His theory is: that a psychological analysis of the book of Revelations reveals that the world as we know it will inexorably come to an end. But that the particular book of the bible that foretells the end, is not just literal religious prophesy, or an exercise in allegorical pre-Christian symbolic poetic license, nor even just the scattered images of a schizophrenic mind or worldview, but the rumblings of "yet-to-be-deciphered" meanings from deep within our collective and historical consciousness: The book of Revelations is "content," "symbolism," and "agency;" a living psychic organism, as it were, of rumblings that inhabit and serve the needs of the individual as well as the collective psyche.

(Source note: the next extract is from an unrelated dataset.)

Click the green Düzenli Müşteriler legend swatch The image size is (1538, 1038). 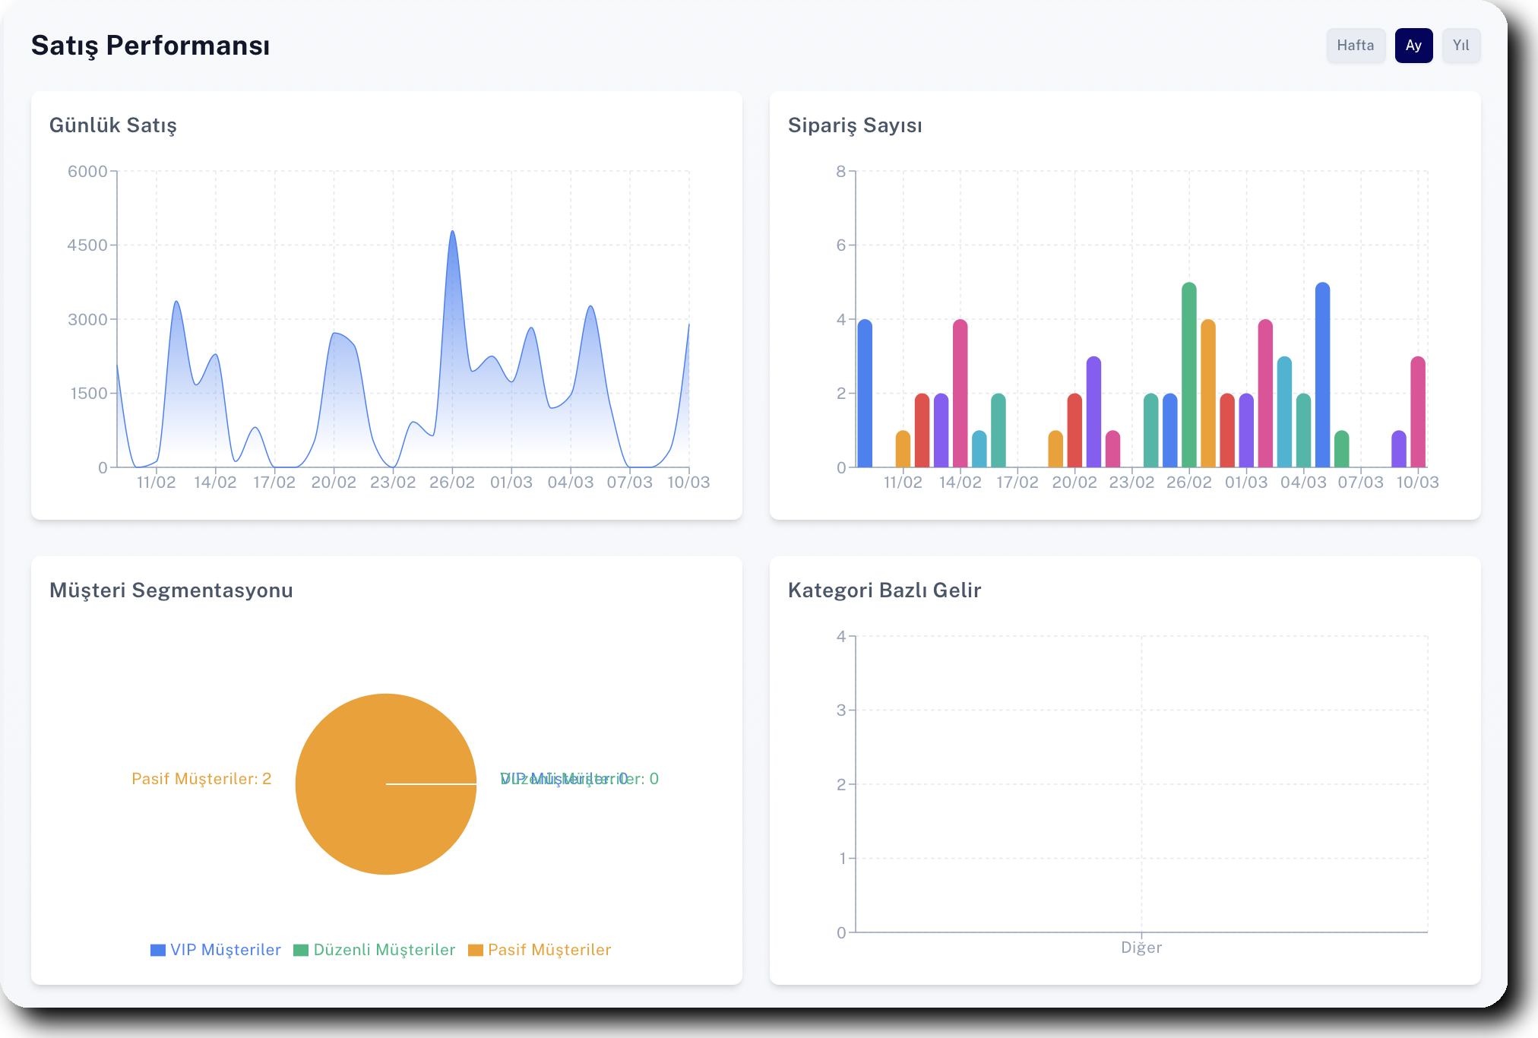[301, 950]
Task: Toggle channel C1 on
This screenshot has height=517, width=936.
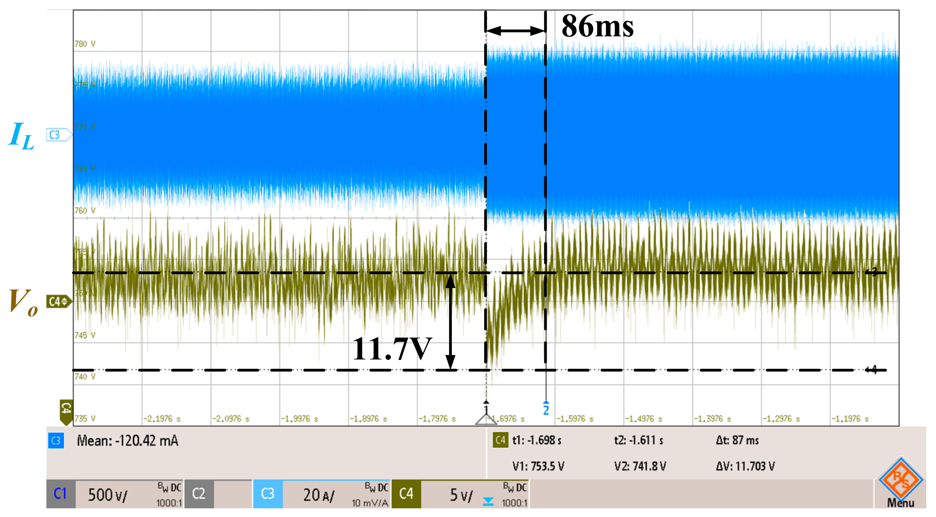Action: click(x=61, y=494)
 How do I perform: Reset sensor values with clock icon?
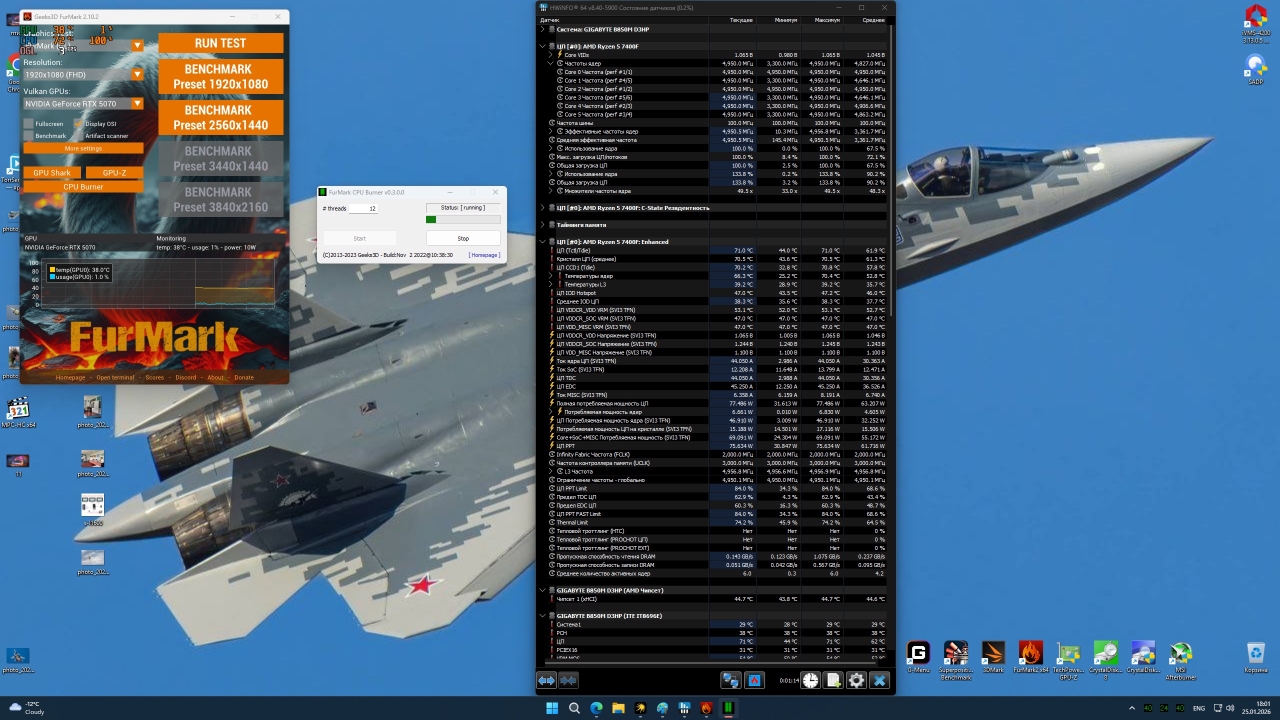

It is in the analysis of the meaning of these rumblings that underlie the predictions that foreshadow a fundamental shift if not a breakup in the global paradigm of cultural and psychological understanding itself. As a paradigm of deep "personal" as well as "transpersonal" or collective psychology, Edinger reveals in these lectures that it is as much the change in the fundamental religious paradigm and the resistance to this change as anything else that represents the "moving psychological parts" of the archetype of the Apocalypse. For the change will be accompanied by a corresponding collective primal fear and resistance, emanating from a fundamentally "religious libido" -- a fear and resistance that will trigger a global psychosis and chaos that will cause a breakup in man's current cosmic worldview. It will be a kind of cultural and psychological upheaval that man has not known since the breakup of the Roman Empire and the cosmic worldview that held the Roman world together. We can already begin to see cracks in the paradigm with both domestic and international but always religiously motivated terrorism. The result of this psychological "showdown," "collective man" versus "the religious libido of individual man," and "individual man's" resistance to the change he has invested in the archetypical paradigm will be as real in its consequences as any of the images portrayed of Armageddon.
Using psychological evidence from his practice in psychiatry, drawing heavily on his religious background, and his readings of world history and culture, Edinger, convincingly "deconstructs" and then "re-synthesizes" the meanings of the scriptures -- verse-by-verse - according to his own archetypical typology, leaving us with the suggestion that it will be the consequences of these meanings functioning out of a deeply religious agency -- rather than out of the economic, social and technical vulnerabilities that continue to grow without bounds - that in the final analysis will represent the "showdown" at the end of individual man's psychological patience and existence.
Edinger proves here that Jungian analysis remains heady intellectual stuff despite its heavy dependence on religious interpretations. It is thus theoretical content, with which any serious intellectual must reckon.